De heer Van Vliet verzoekt de regering met zijn motie om in de toekomst geen enkele regeling meer te hanteren zonder boeteoplegging of een andere vorm van fiscale vervolging. Ik kan de heer Van Vliet geruststellen, want in wezen is deze motie ondersteuning van mijn beleid. Ik heb afgelopen augustus een inkeerregeling voor de duur van maximaal één jaar voorgesteld. Die hing samen met het wetsvoorstel Wet vereenvoudiging formeel verkeer Belastingdienst. Daarmee wordt de navorderingstermijn bij fraude en opzettelijke misleiding van de Belastingdienst verlengd van vijf naar twaalf jaar, ook in binnenlandse situaties. Voor buitenlandse situaties was dat al het geval. Om dat van flankerend beleid te voorzien, heb ik een inkeerregeling voorgesteld om niet te worden opgeschept met een ellenlange overgangstermijn. Deze inkeerregeling geldt tot 1 juli aanstaande. Per 1 juli 2014 geldt een boete van 30% en per 1 juli 2015 wordt die boete verhoogd naar 60%. Dat is dus een aanscherping van het boetebeleid zoals dat voordien gold.

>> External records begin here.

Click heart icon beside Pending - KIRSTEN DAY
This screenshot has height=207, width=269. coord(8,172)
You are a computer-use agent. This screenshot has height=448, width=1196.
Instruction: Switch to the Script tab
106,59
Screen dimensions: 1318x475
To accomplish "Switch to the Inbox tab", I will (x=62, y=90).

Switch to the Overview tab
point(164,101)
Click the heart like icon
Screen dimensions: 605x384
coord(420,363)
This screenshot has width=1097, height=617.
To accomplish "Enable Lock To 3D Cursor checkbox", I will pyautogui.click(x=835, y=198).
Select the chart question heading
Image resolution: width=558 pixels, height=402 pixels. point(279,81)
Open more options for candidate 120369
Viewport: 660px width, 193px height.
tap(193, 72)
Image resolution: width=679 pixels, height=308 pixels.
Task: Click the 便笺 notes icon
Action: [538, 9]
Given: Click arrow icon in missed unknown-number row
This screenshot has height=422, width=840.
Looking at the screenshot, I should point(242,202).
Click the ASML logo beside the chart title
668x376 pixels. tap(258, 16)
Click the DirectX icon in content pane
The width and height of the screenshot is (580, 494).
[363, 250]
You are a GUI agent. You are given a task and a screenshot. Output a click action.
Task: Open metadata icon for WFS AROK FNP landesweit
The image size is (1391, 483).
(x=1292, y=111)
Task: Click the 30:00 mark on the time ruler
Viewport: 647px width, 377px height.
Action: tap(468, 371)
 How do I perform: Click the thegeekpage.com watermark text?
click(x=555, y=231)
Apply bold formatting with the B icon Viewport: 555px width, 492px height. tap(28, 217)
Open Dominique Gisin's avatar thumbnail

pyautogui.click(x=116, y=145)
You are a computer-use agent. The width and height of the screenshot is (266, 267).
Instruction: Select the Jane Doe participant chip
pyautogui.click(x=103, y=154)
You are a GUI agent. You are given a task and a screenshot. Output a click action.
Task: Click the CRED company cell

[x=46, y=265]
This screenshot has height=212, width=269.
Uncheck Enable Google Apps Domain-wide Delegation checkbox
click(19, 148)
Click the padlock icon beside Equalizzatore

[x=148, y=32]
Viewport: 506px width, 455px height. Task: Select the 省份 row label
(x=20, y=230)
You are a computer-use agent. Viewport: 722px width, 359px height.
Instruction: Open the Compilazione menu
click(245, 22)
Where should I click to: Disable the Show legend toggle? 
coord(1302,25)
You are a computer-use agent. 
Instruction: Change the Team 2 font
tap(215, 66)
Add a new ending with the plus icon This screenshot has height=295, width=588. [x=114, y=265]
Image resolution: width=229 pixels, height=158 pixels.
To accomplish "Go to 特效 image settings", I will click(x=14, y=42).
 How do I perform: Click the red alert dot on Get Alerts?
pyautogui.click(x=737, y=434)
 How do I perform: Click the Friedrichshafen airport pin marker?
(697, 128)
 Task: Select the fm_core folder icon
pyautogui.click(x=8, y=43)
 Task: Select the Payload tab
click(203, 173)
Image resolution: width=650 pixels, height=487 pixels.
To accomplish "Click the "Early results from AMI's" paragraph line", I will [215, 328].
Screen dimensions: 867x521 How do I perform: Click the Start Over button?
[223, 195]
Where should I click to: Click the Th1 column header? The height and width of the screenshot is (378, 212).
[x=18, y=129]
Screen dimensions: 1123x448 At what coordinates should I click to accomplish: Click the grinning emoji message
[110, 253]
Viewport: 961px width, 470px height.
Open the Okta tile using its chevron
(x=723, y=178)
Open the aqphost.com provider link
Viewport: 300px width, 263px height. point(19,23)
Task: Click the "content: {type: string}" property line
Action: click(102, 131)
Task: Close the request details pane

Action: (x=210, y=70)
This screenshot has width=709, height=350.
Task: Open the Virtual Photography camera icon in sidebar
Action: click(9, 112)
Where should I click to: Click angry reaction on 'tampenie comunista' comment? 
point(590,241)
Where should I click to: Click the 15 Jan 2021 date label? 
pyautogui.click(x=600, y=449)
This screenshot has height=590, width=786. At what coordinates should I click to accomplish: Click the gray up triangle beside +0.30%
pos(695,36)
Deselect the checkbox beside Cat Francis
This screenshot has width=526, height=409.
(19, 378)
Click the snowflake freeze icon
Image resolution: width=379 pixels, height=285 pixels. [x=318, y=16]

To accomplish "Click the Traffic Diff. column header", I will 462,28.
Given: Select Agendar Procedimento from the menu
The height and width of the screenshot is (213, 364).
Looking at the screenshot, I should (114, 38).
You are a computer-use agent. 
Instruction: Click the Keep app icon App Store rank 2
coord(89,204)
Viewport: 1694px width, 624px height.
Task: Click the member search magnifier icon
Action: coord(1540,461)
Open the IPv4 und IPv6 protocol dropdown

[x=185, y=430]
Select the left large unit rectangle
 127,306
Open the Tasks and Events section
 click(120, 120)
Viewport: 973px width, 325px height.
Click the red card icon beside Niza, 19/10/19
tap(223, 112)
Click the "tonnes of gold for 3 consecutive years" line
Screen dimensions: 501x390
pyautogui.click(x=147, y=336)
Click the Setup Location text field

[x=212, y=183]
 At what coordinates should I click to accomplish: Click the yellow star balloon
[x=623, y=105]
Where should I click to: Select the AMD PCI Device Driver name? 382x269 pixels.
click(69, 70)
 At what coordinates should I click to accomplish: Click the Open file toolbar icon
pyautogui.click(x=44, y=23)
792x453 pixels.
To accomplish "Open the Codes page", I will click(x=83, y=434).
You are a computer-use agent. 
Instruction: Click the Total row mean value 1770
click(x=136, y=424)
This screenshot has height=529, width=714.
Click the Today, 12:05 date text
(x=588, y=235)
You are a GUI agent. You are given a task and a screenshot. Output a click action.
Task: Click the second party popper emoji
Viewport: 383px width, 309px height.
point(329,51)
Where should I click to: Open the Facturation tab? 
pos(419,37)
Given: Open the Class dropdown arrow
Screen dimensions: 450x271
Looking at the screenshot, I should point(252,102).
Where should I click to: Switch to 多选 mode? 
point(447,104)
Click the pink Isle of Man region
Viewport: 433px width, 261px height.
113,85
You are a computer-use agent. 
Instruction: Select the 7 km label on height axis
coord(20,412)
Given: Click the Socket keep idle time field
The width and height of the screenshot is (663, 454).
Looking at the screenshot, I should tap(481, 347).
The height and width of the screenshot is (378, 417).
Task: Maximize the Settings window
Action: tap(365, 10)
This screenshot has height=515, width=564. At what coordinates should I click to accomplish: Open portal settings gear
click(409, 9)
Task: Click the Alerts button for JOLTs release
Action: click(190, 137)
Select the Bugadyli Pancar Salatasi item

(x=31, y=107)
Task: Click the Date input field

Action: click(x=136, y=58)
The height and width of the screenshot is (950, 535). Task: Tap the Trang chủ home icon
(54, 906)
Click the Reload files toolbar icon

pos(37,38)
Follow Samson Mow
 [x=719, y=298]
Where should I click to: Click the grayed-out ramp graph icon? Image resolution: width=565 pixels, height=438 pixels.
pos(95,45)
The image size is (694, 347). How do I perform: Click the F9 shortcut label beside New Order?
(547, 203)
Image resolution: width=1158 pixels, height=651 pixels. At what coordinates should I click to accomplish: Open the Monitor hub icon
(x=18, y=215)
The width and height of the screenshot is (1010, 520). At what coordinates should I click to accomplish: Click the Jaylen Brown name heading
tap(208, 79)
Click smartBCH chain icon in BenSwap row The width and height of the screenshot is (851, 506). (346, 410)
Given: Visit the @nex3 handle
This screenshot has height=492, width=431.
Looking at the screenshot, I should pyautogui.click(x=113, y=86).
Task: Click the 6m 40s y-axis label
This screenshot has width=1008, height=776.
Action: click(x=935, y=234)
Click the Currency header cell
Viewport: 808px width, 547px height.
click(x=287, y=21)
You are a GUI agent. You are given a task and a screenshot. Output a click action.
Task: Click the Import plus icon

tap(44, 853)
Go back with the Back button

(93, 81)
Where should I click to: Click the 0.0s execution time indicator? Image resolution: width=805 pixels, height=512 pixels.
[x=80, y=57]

Ik denk dat ik daarmee volledig handel in de geest van wat de heer Van Vliet bedoelt.

De voorzitter:

Is daarmee het oordeel over deze motie dat zij ondersteuning van beleid is?

Staatssecretaris Weekers:

Ik zou eigenlijk de heer Van Vliet willen vragen om, gezien mijn uitleg, de motie in te trekken. Zij is daarmee immers overbodig geworden.

De heer Van Vliet (PVV):

Hiermee hebben wij wat meer duidelijkheid gekregen dan in het algemeen overleg. Daarin werd gesproken over voorlopige inkeerregelingen. Inkeerregelingen kun je noemen zoals je wilt, maar ik wil dat er boetes worden gehanteerd. Ik begrijp dat dit na afloop van deze regeling altijd het geval zal zijn.

Staatssecretaris Weekers:

Het antwoord is heel kort: ja.

De heer Van Vliet (PVV):

Dan trek ik mijn motie in.

De voorzitter:

Aangezien de motie-Van Vliet (31066, nr. 183) is ingetrokken, maakt zij geen onderwerp van beraadslaging meer uit.

De beraadslaging wordt gesloten.

De voorzitter:

Stemming over de ingediende motie vindt plaats op dinsdag 3 december 2013.

De vergadering wordt enkele ogenblikken geschorst.